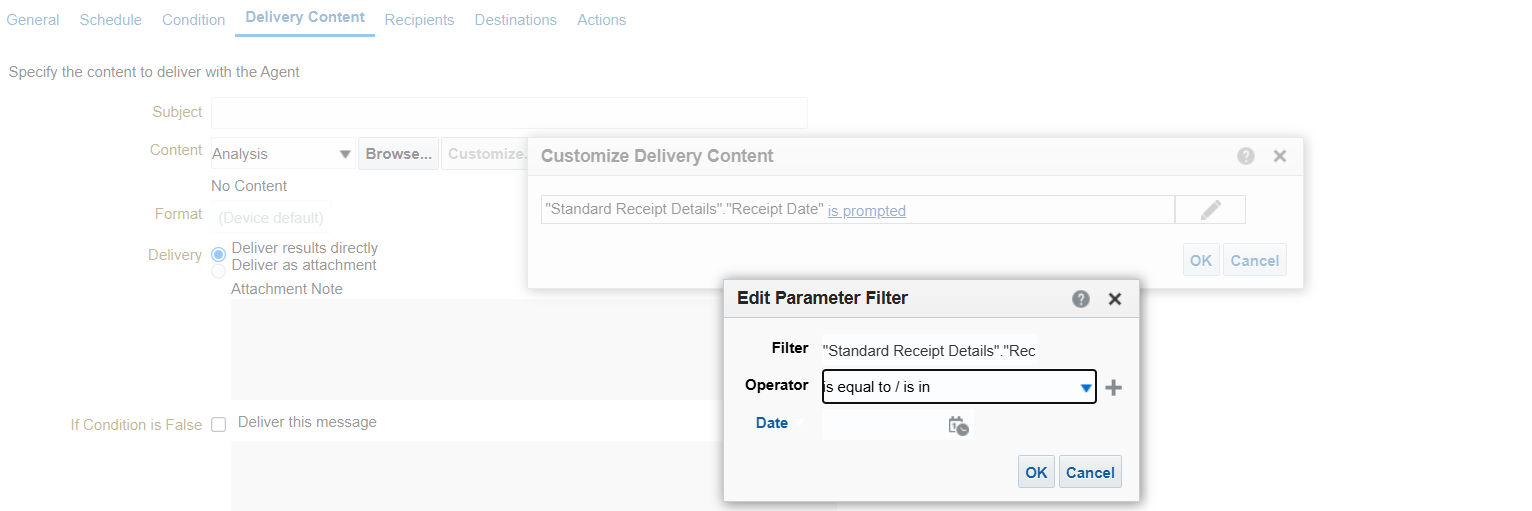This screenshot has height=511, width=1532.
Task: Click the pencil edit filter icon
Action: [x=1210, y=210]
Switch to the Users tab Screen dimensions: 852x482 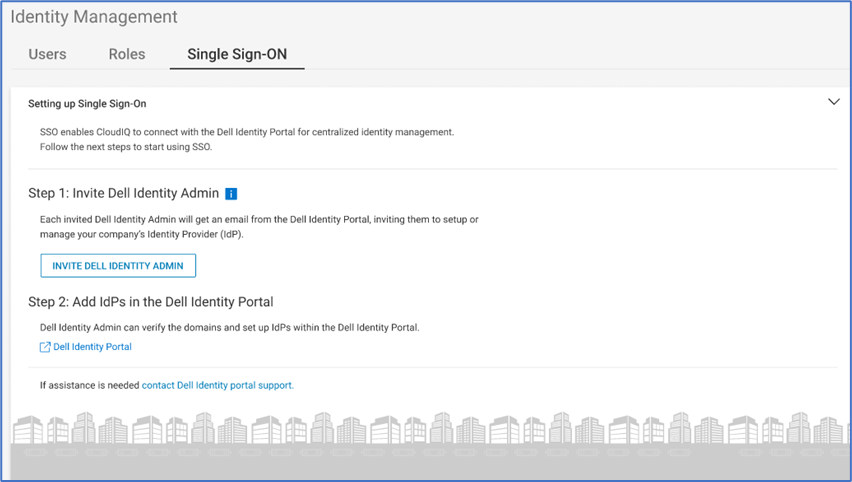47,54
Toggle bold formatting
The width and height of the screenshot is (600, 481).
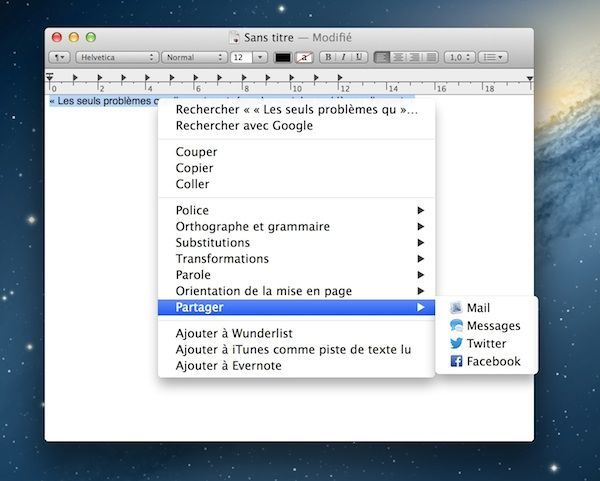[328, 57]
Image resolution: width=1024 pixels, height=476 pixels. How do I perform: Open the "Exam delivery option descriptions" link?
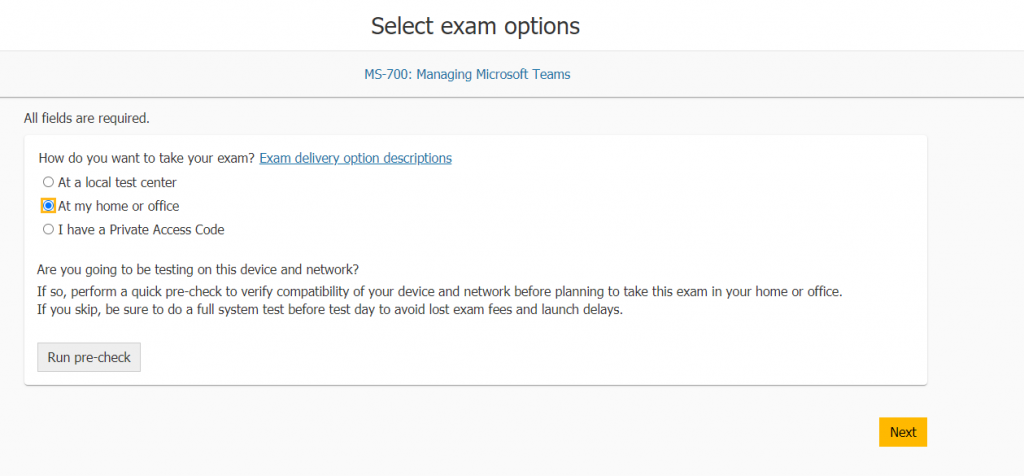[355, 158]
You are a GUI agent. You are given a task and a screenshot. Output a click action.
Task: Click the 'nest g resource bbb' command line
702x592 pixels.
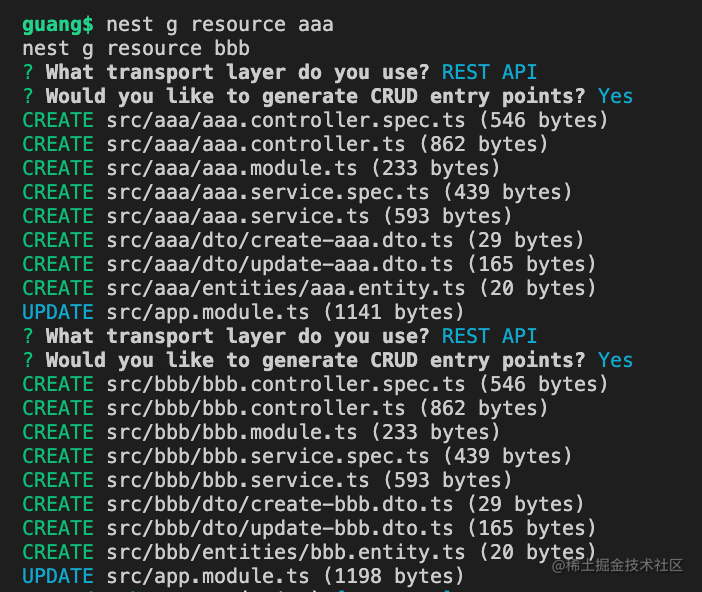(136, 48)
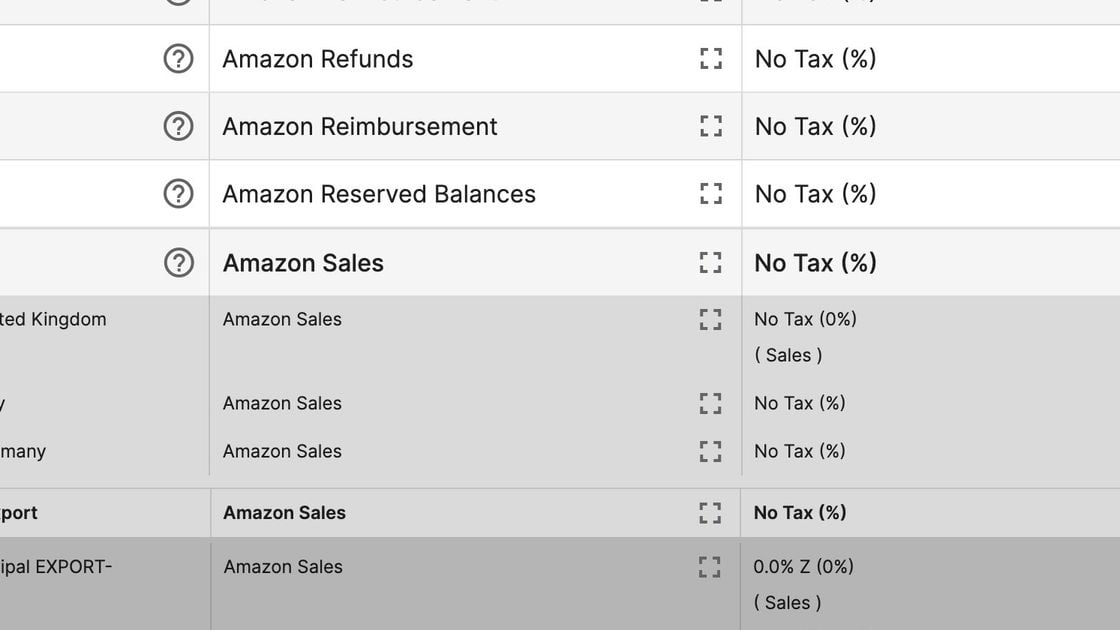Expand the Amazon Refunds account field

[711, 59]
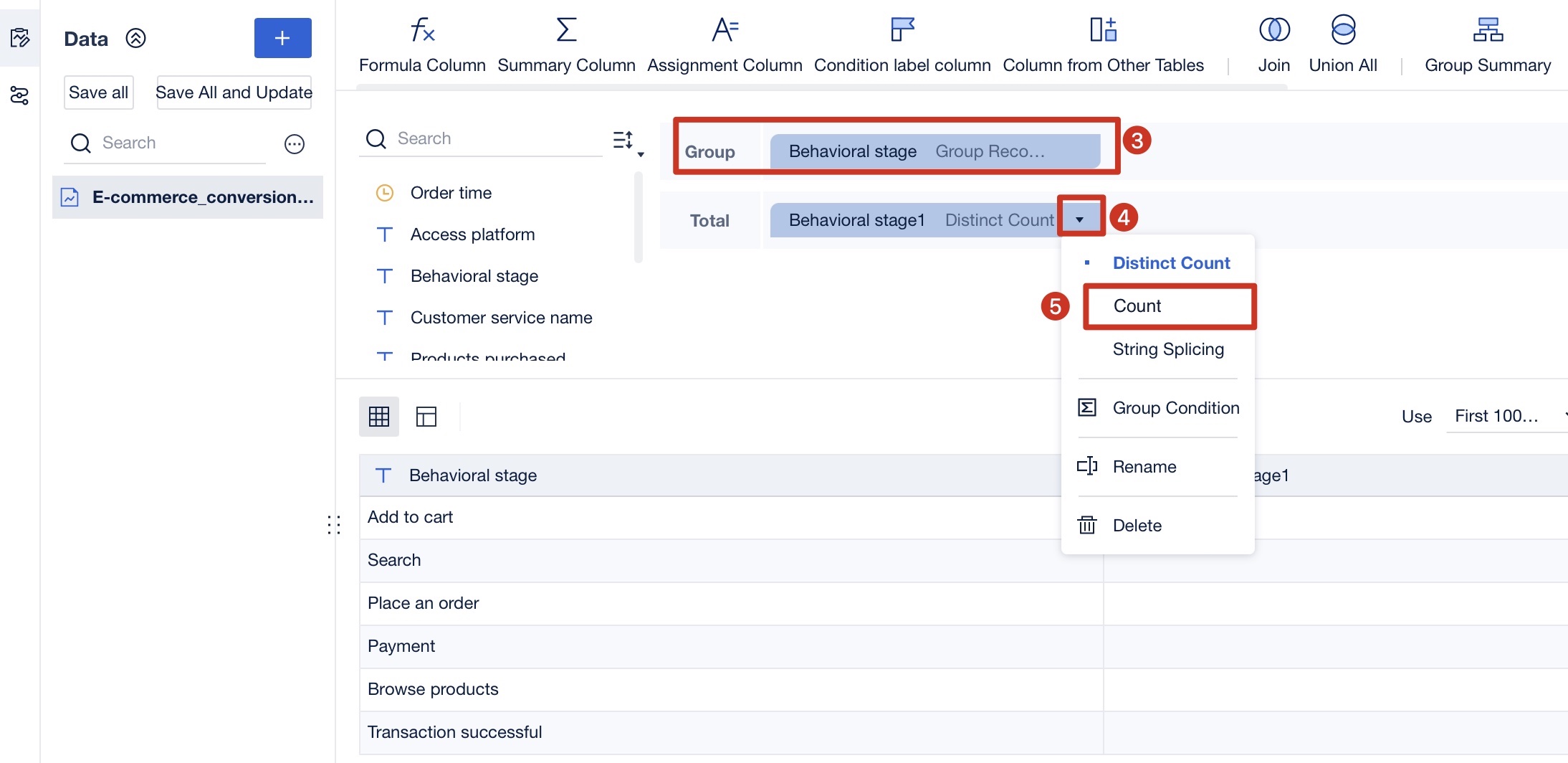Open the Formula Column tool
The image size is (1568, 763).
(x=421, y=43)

Task objective
In the stretch from the line containing "Toggle bold formatting" through the end of the listing, change "screenshot" to "screen image", leaving everything else unchanged, and write out the revised lines without the pictures.

The completed task
Toggle bold formatting
The width and height of the screen image is (600, 481).
[328, 57]
Image resolution: width=1024 pixels, height=476 pixels. How do I perform: Open the "Exam delivery option descriptions" link?
[355, 158]
You are a GUI agent. You are given a task and a screen image. Output a click action.
Task: Click the 'nest g resource bbb' command line
702x592 pixels.
(136, 48)
Expand the Amazon Refunds account field

[711, 59]
Open the Formula Column tool
The image size is (1568, 763).
(x=421, y=43)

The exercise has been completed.